##### INFORMATION SHOWN #####

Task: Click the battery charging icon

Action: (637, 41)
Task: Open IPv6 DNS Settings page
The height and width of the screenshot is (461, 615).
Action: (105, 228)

#####

WORK INSTRUCTION –
The answer is the line with "The height and" plus every line after it, printed exactly as they appear above.

ANSWER BOX –
The height and width of the screenshot is (461, 615).
Action: (105, 228)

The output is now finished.